In recent days, it was announced that Copeland Borough Council had been victim to a Ransomware attack, and that they were experiencing major difficulties.

Back in 2015, the council was subject to another attack, where they had been locked out of accessing financial data. Concerned that CBC hadn’t learned from the previous attack, I asked some questions on Social Media, but was told that I must submit a Freedom Of Information Request to access the information. Not being someone that is put off easily, I did as requested.

I asked:

In 2015, CBC claimed to have been attacked by Ransomware.

Could you please explain what steps were taken after that attack to ensure it didn’t happen again? Were patches applied to software and servers installed? Have you continued to apply patches? Was security enhanced?

Now, in 2017 another Ransomware attack has taken place.

What was the name of the Ransomware to have deposited itself onto the CBC system this time around in 2017? NotPetya or variants of?

I would like to see the investigative report from the previous Ransomware attack in 2015, if you commissioned one. If you didn’t have a report produced, why not and are you commissioning one this time around?

Today, I have received a response from the council. While I totally understand their reluctance to share security information, I am alarmed at what I have been told in the response to one of my questions:

Following a search of electronic and paper records here at Copeland Borough Council I can find no trace of a reported ‘Ransomware’ attack in 2015. An unrelated data breach/attack was reported in 2015 but again I can find no written record of this incident.
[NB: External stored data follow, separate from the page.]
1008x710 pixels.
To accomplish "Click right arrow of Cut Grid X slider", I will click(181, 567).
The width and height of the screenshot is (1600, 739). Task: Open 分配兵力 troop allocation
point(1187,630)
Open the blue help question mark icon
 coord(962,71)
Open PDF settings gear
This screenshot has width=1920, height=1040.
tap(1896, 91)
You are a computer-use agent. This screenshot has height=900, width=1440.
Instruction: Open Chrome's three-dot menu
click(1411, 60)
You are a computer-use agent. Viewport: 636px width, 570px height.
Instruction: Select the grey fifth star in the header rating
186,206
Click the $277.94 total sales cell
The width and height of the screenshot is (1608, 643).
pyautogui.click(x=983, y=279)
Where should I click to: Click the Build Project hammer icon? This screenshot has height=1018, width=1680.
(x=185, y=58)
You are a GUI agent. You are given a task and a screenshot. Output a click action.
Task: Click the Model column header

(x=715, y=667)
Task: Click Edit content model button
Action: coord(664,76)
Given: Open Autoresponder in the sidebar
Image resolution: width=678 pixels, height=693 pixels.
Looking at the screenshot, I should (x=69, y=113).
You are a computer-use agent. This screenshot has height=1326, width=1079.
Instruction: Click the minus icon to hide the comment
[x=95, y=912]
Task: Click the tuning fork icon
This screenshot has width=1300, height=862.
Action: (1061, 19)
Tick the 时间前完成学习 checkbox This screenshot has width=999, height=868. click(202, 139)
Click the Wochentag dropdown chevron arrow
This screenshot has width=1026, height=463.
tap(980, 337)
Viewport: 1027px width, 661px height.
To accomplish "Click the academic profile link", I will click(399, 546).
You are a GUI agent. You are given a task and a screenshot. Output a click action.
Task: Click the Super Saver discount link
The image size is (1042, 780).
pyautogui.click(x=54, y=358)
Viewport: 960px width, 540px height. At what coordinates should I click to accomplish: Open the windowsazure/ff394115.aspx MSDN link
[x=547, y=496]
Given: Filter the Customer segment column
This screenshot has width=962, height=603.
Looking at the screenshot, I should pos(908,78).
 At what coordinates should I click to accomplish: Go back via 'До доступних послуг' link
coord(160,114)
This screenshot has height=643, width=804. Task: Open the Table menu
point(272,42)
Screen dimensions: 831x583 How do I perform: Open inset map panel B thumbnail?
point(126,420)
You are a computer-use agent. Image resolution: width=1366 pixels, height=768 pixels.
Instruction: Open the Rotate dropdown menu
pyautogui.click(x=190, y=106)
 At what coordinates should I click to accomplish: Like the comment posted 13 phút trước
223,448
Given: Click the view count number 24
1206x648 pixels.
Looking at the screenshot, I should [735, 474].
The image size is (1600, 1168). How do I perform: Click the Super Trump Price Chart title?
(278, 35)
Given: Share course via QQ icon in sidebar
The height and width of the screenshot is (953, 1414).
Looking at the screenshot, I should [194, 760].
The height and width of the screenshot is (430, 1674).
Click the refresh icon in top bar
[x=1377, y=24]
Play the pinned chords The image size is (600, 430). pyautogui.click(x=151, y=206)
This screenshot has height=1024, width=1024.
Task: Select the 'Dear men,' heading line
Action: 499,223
A full investigation will be carried out by suitably qualified security experts this time, until it is completed we do not know if the information contained within it would be detrimental to our security defences and as such we could not say if it will be released in full under FOI. Arrangements may be made to share this information in a format that would not compromise our security.

Now, I am pleased that an investigation into the attack is to be carried out this time around, but WHY wasn’t one done in 2015?

Learning from past mistakes is vital in ensuring that they aren’t made again. Back in 2015, the public were told that it was costing us £650 a day for a consultant to correct the problem. The final figure ran into £thousands. At the time, Mayor Mike Starkie said:

At no point was any personal information at risk, and we took this opportunity to review our IT security measures and make sure they are as robust as possible.

I guess CBC haven’t learned the lesson after-all.

  • Back in July, I warned the local authority that their security was lax via this website and on social media. My social media post was deleted.

How unfortunate for them to not listen.